### EXTRAIT CHOISI
-.-.-

Les résidents jouaient aux dominos sur les trottoirs, écoutaient de la musique sur des radios alimentées par piles et s’asseyaient sur le pas de leur porte.
“C’est fou”, a déclaré à l’AFP Eloy Fon, un retraité de 80 ans qui vit dans le centre de La Havane.
“Cela montre la fragilité de notre système électrique… Nous n’avons pas de réserves, il n’y a rien pour soutenir le pays.”
Focus sur la tension
Les longues coupures d’électricité sont depuis un certain temps une source de tensions à Cuba.
En juillet 2021, des milliers de manifestants sont descendus dans la rue pour protester contre les coupures de courant qui ont duré plusieurs jours dans une grande partie du pays.
En mars de cette année, des centaines de personnes à Santiago, la deuxième plus grande ville de Cuba, ont organisé une rare manifestation publique contre les coupures de courant chroniques et les pénuries alimentaires.
Le gouvernement cubain est de plus en plus conscient que de nombreux habitants de l’île ont quelque peu perdu la peur de parler ouvertement des différents problèmes auxquels ils sont confrontés quotidiennement.
Díaz-Canel est apparu dimanche soir à la télévision nationale vêtu d’un uniforme militaire vert olive, encourageant les Cubains à exprimer leurs griefs avec discipline et courtoisie.
“Nous n’accepterons ni ne permettratrons à quiconque d’agir de manière vandaliste, et encore moins de perturber la tranquillité de notre peuple”, a déclaré le président, que l’on voit rarement en uniforme.
Pendant ce temps, des habitants de la Vieille Havane, comme Anabel González, ont déclaré à Reuters que les habitants étaient désespérés.
“Mon téléphone portable est mort et quand j’ai regardé dans mon frigo, j’ai réalisé que le peu que j’avais était pourri.”

-.-.-

### CONSIGNE A
Recopiez l'extrait sur les coupures de courant à Cuba en commençant à "Díaz-Canel est apparu" et en terminant à "rarement en uniforme.", et remplacez-y "dimanche soir" par "samedi soir".
L'extrait sur les coupures de courant à Cuba n'a aucun lien avec les lignes de données.

-.-.-

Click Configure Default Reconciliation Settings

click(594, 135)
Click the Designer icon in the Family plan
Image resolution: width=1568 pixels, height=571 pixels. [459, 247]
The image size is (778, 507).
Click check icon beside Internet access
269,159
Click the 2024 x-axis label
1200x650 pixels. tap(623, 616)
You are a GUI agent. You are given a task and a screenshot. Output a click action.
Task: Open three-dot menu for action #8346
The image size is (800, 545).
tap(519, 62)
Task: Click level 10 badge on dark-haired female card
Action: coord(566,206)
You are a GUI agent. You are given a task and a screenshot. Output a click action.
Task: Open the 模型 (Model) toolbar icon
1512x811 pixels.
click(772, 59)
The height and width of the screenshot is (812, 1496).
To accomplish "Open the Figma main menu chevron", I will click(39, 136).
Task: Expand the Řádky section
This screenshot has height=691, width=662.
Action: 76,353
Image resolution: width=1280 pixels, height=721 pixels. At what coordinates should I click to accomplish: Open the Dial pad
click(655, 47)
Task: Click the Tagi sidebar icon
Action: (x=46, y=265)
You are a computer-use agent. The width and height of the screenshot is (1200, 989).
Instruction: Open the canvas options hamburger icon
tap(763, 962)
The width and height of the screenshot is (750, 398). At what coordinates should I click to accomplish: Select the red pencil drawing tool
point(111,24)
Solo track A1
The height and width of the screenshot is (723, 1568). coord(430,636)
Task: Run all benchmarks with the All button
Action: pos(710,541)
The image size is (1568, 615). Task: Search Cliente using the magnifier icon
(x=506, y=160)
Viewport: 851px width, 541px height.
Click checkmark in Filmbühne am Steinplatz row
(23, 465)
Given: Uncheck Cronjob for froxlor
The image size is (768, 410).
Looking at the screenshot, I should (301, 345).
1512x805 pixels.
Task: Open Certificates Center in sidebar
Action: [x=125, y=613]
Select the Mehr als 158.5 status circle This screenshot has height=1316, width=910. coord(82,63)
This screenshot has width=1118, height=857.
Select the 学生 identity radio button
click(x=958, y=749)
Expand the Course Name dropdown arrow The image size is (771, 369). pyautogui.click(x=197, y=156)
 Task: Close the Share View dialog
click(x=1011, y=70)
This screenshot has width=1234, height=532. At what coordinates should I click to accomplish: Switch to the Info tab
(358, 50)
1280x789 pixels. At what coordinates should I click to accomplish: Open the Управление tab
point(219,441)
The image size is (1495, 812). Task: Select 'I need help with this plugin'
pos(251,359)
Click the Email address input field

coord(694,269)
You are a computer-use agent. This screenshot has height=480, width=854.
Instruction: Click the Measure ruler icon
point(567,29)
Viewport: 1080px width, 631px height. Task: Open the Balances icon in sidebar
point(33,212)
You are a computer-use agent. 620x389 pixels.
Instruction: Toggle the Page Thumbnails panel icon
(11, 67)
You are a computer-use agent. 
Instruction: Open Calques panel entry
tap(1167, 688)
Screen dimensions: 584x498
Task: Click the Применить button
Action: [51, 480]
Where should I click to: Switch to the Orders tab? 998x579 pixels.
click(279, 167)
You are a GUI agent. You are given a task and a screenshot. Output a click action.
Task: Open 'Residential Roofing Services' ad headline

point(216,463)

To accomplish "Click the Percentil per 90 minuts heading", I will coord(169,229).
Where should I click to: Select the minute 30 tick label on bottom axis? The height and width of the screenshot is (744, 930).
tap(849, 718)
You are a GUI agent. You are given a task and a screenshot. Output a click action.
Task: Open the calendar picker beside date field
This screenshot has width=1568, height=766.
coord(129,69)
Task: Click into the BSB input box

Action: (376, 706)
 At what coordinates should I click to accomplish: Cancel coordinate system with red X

-.-.-

### CONSIGNE B
Transformez en liste numérotée les lignes des données ci-dessus, depuis la première jusqu'à celle qui contient "Action: coord(566,206)" comprise, en laissant de côté les lignes vides.

### RÉPONSE FINALE A
Díaz-Canel est apparu samedi soir à la télévision nationale vêtu d’un uniforme militaire vert olive, encourageant les Cubains à exprimer leurs griefs avec discipline et courtoisie.
“Nous n’accepterons ni ne permettratrons à quiconque d’agir de manière vandaliste, et encore moins de perturber la tranquillité de notre peuple”, a déclaré le président, que l’on voit rarement en uniforme.

### RÉPONSE FINALE B
1. Click Configure Default Reconciliation Settings
2. click(594, 135)
3. Click the Designer icon in the Family plan
4. Image resolution: width=1568 pixels, height=571 pixels. [459, 247]
5. The image size is (778, 507).
6. Click check icon beside Internet access
7. 269,159
8. Click the 2024 x-axis label
9. 1200x650 pixels. tap(623, 616)
10. You are a GUI agent. You are given a task and a screenshot. Output a click action.
11. Task: Open three-dot menu for action #8346
12. The image size is (800, 545).
13. tap(519, 62)
14. Task: Click level 10 badge on dark-haired female card
15. Action: coord(566,206)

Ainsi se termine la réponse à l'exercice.